CAPÍTULO UNO

La tienda de licores estaba al final de una larga hilera de luces de neón, donde la Autovía Hollywood se cruza con Sunset, la divisoria entre el brillo de los reclamos y la penumbra de la zona residencial.

El Toyota amarillo se metió entre los setos del arcén de la rampa de entrada, dio un volantazo y el conductor echó el freno de mano de un tirón preciso; sacó un enorme revólver de la guantera y lo escondió en un periódico doblado, con la culata y el gatillo a mano. Puso la llave en «maniobra» y abrió la puerta. Respirando profundamente, dijo:

—Más allá del más allá.

Se acercó al letrero intermitente que decía licores, que separaba su antigua vida de temores y la nueva de poder.

El hombre del mostrador, al ver su ropa cara deportiva y el Wall Street Journal, le tomó por un cliente de Chivas o Etiqueta Negra, como mínimo. Iba a atenderle cuando el hombre se acercó al mostrador y clavándole el diario en el pecho le dijo:

—Especial del calibre 41. No hagas que lo use. El dinero.

El dueño obedeció sin apartar los ojos de la caja, para no mirarle a la cara y darle pretexto para matarle. Sintió que el otro tocaba el gatillo y pensó en su cabeza rodando por la sala mientras metía con torpeza el dinero en una bolsa de papel. Iba a levantar la vista cuando oyó un sollozo tras él, cerca de una nevera de cervezas, y luego al ladrón amartillando el arma. Cuando miró, no vio el Journal, sino un enorme cañón negro que caía sobre él; luego un estallido tras su oreja y le cegó la sangre.

El pistolero saltó tras el mostrador y le empujó, a golpes y patadas, hasta la trastienda.
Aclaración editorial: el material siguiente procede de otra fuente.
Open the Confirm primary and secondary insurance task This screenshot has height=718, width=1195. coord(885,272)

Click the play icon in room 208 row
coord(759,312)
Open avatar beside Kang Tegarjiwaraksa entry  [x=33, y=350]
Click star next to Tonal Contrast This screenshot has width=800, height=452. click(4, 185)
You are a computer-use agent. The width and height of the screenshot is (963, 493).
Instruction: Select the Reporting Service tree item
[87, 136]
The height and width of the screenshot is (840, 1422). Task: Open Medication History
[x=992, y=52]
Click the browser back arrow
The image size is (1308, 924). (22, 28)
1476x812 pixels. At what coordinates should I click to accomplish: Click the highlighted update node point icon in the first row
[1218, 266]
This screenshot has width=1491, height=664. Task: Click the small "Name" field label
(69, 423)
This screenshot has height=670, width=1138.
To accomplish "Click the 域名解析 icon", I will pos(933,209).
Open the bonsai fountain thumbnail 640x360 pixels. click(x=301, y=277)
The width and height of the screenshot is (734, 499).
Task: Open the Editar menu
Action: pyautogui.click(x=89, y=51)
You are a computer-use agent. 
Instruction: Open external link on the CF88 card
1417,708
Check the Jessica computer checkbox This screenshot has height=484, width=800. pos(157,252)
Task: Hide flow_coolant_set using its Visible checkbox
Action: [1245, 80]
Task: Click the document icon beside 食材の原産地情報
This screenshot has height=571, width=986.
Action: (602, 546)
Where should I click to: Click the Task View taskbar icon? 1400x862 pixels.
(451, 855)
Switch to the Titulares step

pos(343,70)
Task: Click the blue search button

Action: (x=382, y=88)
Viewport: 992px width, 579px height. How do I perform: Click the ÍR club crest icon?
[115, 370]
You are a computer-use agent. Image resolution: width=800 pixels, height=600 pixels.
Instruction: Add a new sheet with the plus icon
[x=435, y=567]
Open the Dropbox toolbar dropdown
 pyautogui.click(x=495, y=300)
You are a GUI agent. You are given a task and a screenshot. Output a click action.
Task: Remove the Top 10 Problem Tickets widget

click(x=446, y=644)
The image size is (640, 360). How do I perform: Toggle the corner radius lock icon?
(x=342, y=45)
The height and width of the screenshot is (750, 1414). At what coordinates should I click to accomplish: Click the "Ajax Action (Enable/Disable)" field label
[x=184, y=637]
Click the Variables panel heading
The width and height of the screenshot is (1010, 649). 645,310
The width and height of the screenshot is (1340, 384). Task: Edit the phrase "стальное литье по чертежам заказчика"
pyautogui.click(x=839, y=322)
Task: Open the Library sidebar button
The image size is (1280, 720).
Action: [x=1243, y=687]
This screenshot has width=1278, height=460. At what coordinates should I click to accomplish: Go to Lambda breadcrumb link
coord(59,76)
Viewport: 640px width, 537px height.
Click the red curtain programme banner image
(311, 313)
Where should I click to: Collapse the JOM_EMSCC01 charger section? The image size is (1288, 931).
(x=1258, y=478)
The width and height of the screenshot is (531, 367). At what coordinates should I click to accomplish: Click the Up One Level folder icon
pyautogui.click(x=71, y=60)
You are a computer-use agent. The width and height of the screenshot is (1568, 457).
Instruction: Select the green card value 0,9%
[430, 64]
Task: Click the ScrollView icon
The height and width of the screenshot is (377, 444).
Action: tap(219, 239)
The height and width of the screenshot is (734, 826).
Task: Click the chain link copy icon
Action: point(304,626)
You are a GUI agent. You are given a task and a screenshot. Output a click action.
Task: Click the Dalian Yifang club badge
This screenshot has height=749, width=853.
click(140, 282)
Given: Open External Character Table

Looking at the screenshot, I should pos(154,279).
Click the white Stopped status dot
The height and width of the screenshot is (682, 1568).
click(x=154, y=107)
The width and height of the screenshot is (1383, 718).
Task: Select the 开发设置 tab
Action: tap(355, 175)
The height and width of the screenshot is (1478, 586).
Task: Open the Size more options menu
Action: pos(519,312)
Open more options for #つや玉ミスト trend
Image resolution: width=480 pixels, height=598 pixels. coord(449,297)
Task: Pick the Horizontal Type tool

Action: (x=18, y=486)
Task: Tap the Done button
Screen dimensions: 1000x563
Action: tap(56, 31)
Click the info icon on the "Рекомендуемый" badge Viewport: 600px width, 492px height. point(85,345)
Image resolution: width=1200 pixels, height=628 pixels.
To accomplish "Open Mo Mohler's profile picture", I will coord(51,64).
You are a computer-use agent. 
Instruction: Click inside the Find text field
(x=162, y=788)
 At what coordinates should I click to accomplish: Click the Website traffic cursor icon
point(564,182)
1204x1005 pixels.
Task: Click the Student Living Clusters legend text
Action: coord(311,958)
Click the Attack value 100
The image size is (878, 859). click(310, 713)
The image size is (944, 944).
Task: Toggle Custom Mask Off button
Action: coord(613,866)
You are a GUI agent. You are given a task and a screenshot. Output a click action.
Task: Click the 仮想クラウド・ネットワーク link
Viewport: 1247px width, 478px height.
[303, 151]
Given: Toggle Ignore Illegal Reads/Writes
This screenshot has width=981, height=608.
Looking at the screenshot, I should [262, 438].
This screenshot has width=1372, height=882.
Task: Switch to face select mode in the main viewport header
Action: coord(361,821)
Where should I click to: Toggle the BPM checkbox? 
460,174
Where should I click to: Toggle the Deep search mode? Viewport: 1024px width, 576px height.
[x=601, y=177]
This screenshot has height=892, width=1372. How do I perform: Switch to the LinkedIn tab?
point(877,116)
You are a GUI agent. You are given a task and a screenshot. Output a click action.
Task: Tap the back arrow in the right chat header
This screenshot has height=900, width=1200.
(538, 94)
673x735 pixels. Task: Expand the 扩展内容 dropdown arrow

Se acercó al póster de cervezas, junto a la nevera, y lo derribó de una patada, descubriendo a una joven, de anorak azul, acurrucada junto a un hombre de gabardina.

Impaciente, movió sus pies; no pensó que fueran tres. Sus ojos fueron de los dos que gemían a sus pies hasta el caído a su izquierda, y buscó en un lugar más neutral pistas sobre lo que debía hacer. Su vista recorrió hileras alineadas de botellas, estantes de alimentos, pósters de chicas en bikini tomando ron y sangría. Nada.

Soltó un grito al ver la cortina beige que llevaba a la zona de vivienda; el viento agitó la cortina, y gritó más fuerte, al ver que los pliegues se transformaban en barrotes y grilletes.

Entonces lo supo.

De un tirón, puso de pie a la chica y al viejo y los empujó hasta la cortina. Mientras se quedaban allí, temblando, empujó al dueño hasta ponerlo junto a ellos. Musitó:

—Puerta verde, puerta verde.

Se apartó cinco pasos y apuntó: hizo tres tiros perfectos a la cabeza. La cortina estalló en un carmesí horrible.